→ **Exercise set**
[a] Answer these questions from the model training notes:
(i) How many special tokens were added in Stage 1?
(ii) How many instruction-formatted conversations make up the Stage 2 dataset?
(iii) What is the effective batch size in Stage 2?
[b] Translate this sentence from the model training notes into Spanish: "This is the smaller model in a controlled comparison experiment (1.8B vs 8B) conducted under identical training conditions."
[c] Reproduce the part of the model training notes starting with "This is the" and going on through "min LR (0.2×peak)".

# START OF Selected excerpt

This is the smaller model in a controlled comparison experiment (1.8B vs 8B) conducted under identical training conditions.
Training
Stage 1: Vocabulary Expansion
- Added 1,027 special tokens (3 structural + 4×256 codebook tokens)
- Trained only embedding matrices (0.3% of parameters)
- 2,000 steps, LR 1×10⁻³, batch 64
Stage 2: Full Fine-tuning
- Dataset: 4,719,994 instruction-formatted conversations (Amazon Pet Supplies)
- Task types: text→SID, sequential recommendation, co-purchase prediction
- Optimizer: AdamW 8-bit, LR 2×10⁻⁵, cosine with min LR (0.2×peak)
- Warmup: 3%, weight decay 0.01
- Batch: 64 × 2 = 128 effective, 3 epochs
- Techniques: Custom instruction masking, greedy sequence packing (~3× throughput)

# END OF Selected excerpt
# START OF Data records

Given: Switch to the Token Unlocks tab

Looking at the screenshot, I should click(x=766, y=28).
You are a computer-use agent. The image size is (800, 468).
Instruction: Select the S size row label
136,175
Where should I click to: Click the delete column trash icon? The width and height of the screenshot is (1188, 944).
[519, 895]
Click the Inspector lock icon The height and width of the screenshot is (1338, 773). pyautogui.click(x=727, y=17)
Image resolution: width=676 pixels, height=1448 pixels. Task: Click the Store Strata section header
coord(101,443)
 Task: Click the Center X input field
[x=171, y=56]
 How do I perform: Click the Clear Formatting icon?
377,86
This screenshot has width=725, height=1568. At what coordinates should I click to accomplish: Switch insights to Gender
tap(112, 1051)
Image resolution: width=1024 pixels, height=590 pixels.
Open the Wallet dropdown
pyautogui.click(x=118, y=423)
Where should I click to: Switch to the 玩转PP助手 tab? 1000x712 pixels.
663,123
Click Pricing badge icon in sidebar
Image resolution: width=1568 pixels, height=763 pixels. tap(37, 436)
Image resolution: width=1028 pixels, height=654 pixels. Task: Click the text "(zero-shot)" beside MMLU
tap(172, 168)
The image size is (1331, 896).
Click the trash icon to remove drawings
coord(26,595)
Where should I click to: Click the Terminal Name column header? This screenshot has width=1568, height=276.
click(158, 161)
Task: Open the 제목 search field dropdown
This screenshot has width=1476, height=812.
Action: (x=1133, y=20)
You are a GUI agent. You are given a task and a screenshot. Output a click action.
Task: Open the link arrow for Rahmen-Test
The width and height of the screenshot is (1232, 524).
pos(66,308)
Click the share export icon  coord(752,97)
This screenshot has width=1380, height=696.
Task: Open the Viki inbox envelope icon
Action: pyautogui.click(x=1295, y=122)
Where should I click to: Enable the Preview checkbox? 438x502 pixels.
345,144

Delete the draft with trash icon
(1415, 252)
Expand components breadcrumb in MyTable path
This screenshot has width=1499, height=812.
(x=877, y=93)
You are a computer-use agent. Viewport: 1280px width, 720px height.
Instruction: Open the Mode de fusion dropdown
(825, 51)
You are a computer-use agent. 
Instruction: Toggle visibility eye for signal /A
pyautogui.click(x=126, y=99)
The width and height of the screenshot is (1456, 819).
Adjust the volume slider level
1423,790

# END OF Data records

→ **Answers per task**
[a]
(i) 1,027
(ii) 4,719,994
(iii) 128

[b] Este es el modelo más pequeño de un experimento de comparación controlado (1.8B frente a 8B) realizado en condiciones de entrenamiento idénticas.

[c]
This is the smaller model in a controlled comparison experiment (1.8B vs 8B) conducted under identical training conditions.
Training
Stage 1: Vocabulary Expansion
- Added 1,027 special tokens (3 structural + 4×256 codebook tokens)
- Trained only embedding matrices (0.3% of parameters)
- 2,000 steps, LR 1×10⁻³, batch 64
Stage 2: Full Fine-tuning
- Dataset: 4,719,994 instruction-formatted conversations (Amazon Pet Supplies)
- Task types: text→SID, sequential recommendation, co-purchase prediction
- Optimizer: AdamW 8-bit, LR 2×10⁻⁵, cosine with min LR (0.2×peak)